LIMA, Peru The Congressional debate over whether to introduce a 3% royalty on mining production in Peru is causing concern among investors and may hijack the state's sell-off of Las Bambas copper project.
"The damage [of a 3% royalty] is already done because investors are already worried," said engineer Augusto Baertl, executive president of consultants Gestora de Negocio e Inversiones, and formerly chairman of Peru's Minera Antamina. He said by telephone that companies interested in bidding for Las Bambas, due to occur in the first quarter of 2004, had expressed concern to Peruvian authorities about the proposed royalty and its potential impact on the project's economics.
So far at least 11 companies have been pre-selected to take part in the Las Bambas auction, among them SOUTHERN PERU COPPER CORP., U.S. miner PHELPS DODGE, Anglo-Australian mining house BHP BILLITON, and Brazilian mining giant CVRD.

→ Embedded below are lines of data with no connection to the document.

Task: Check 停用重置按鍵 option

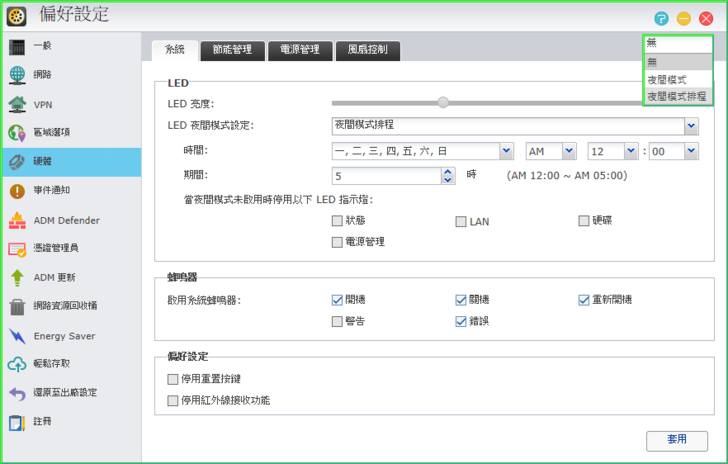Action: pos(173,380)
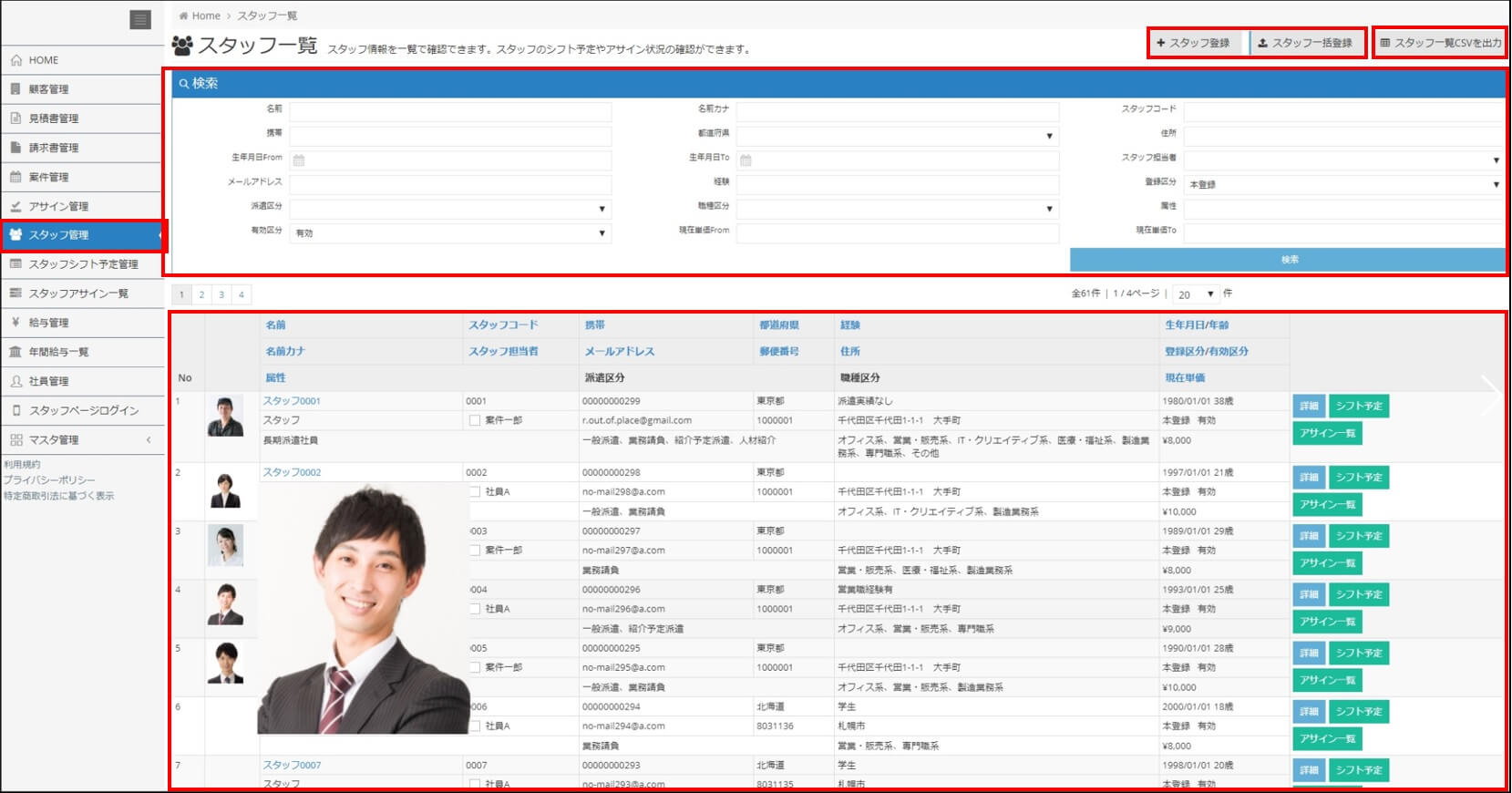Open スタッフシフト予定管理 in sidebar menu
Viewport: 1512px width, 793px height.
coord(83,264)
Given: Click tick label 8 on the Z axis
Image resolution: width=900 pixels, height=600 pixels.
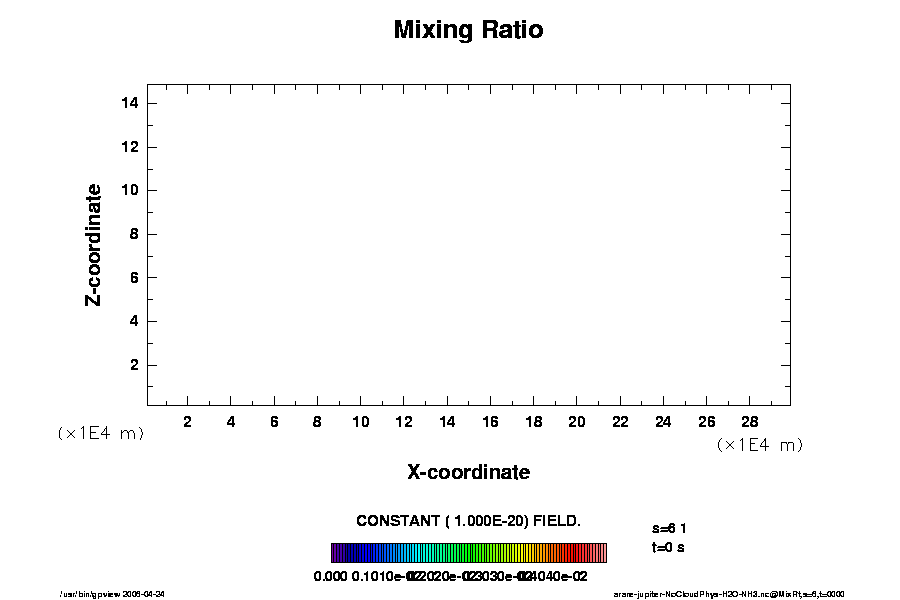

BHP Billiton spokesperson Francis McAllister pointed out, that although he could not comment on individual projects, the company was "working with" the Peruvian government on the royalty issue. "Peru is a country in which BHP Billiton has invested a great deal of capital and this kind of legislation causes a lot of concern for us," he said, adding that a possible royalty would cause the company to evaluate short-term investment opportunities in the country.

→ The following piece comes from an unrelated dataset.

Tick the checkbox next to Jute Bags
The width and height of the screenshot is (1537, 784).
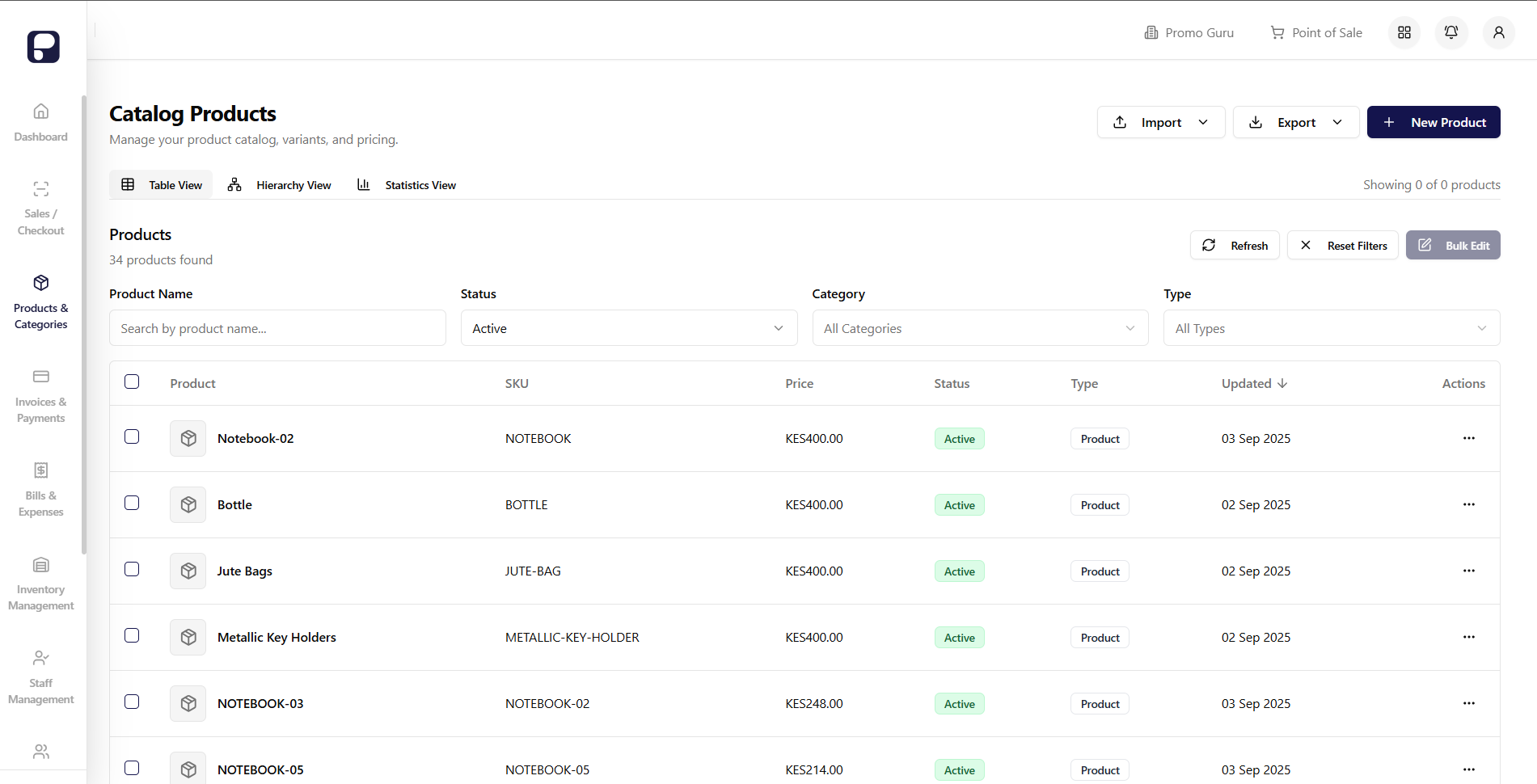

Opposed by Peru's private mining sector and the ministries of Mines & Energy and Economy, the measure had been approved by Congress's Mining & Energy Commission and is on the agenda for when Congress resumes in January.

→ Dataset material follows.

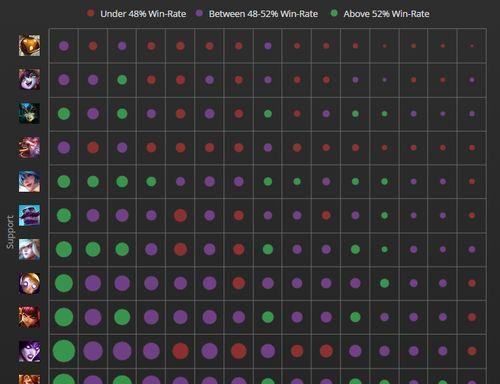Click the tiny last dot in Blitzcrank's row
The width and height of the screenshot is (500, 384).
click(x=472, y=46)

"Congress is capable of passing this measure," said Baertl. "It's very populist and will win votes." Describing the measure as 'negative', Baertl said it would blunt Peru's competitive edge and reduce returns on mining projects. Industry sources say it could take two or three years before Congress takes any final decision and the president has the final right of veto.
Mining & Energy minister Hans Flury reiterated his opposition to the tax this week, questioning constitutional aspects of the measure given that it would apply only to mining and not to other sectors.
Peru's privatization agency, ProInversion, estimates Las Bambas to have proven reserves of 40.5 million tonnes grading more than 2.0% Cu.